# INPUT RECORDS
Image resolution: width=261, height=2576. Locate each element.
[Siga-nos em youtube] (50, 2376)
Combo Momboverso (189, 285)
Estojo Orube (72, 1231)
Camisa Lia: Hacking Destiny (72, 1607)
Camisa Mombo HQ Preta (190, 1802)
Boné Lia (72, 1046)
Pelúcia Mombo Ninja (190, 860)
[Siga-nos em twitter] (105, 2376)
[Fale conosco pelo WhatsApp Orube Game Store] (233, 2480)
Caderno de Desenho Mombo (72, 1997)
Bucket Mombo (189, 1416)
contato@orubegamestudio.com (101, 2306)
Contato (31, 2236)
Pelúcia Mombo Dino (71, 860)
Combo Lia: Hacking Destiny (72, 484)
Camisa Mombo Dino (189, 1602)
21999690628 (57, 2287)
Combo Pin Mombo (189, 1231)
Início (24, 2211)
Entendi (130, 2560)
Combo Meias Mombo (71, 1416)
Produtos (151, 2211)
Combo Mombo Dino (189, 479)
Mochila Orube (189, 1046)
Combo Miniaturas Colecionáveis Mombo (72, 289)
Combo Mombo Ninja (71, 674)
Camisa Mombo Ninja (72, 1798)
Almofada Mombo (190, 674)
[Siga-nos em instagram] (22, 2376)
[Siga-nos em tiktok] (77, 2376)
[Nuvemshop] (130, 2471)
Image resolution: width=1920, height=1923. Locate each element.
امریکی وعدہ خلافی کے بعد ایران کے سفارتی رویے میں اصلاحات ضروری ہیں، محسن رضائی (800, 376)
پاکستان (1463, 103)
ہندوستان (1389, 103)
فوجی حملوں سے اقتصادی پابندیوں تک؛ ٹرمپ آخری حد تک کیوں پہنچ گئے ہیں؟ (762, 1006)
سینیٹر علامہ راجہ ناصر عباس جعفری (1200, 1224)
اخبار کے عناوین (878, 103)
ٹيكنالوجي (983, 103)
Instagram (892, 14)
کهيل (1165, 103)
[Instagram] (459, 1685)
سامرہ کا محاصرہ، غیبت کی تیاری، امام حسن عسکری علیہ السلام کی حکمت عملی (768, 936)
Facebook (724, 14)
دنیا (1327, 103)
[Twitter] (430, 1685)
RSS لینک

# WHAT THE EXERCISE ASKS
The data above needs to be retyped in full, exactly as given.

# ANSWER TO THE EXERCISE
Image resolution: width=261, height=2576. Locate each element.
[Siga-nos em youtube] (50, 2376)
Combo Momboverso (189, 285)
Estojo Orube (72, 1231)
Camisa Lia: Hacking Destiny (72, 1607)
Camisa Mombo HQ Preta (190, 1802)
Boné Lia (72, 1046)
Pelúcia Mombo Ninja (190, 860)
[Siga-nos em twitter] (105, 2376)
[Fale conosco pelo WhatsApp Orube Game Store] (233, 2480)
Caderno de Desenho Mombo (72, 1997)
Bucket Mombo (189, 1416)
contato@orubegamestudio.com (101, 2306)
Contato (31, 2236)
Pelúcia Mombo Dino (71, 860)
Combo Lia: Hacking Destiny (72, 484)
Camisa Mombo Dino (189, 1602)
21999690628 (57, 2287)
Combo Pin Mombo (189, 1231)
Início (24, 2211)
Entendi (130, 2560)
Combo Meias Mombo (71, 1416)
Produtos (151, 2211)
Combo Mombo Dino (189, 479)
Mochila Orube (189, 1046)
Combo Miniaturas Colecionáveis Mombo (72, 289)
Combo Mombo Ninja (71, 674)
Camisa Mombo Ninja (72, 1798)
Almofada Mombo (190, 674)
[Siga-nos em instagram] (22, 2376)
[Siga-nos em tiktok] (77, 2376)
[Nuvemshop] (130, 2471)
Image resolution: width=1920, height=1923. Locate each element.
امریکی وعدہ خلافی کے بعد ایران کے سفارتی رویے میں اصلاحات ضروری ہیں، محسن رضائی (800, 376)
پاکستان (1463, 103)
ہندوستان (1389, 103)
فوجی حملوں سے اقتصادی پابندیوں تک؛ ٹرمپ آخری حد تک کیوں پہنچ گئے ہیں؟ (762, 1006)
سینیٹر علامہ راجہ ناصر عباس جعفری (1200, 1224)
اخبار کے عناوین (878, 103)
ٹيكنالوجي (983, 103)
Instagram (892, 14)
کهيل (1165, 103)
[Instagram] (459, 1685)
سامرہ کا محاصرہ، غیبت کی تیاری، امام حسن عسکری علیہ السلام کی حکمت عملی (768, 936)
Facebook (724, 14)
دنیا (1327, 103)
[Twitter] (430, 1685)
RSS لینک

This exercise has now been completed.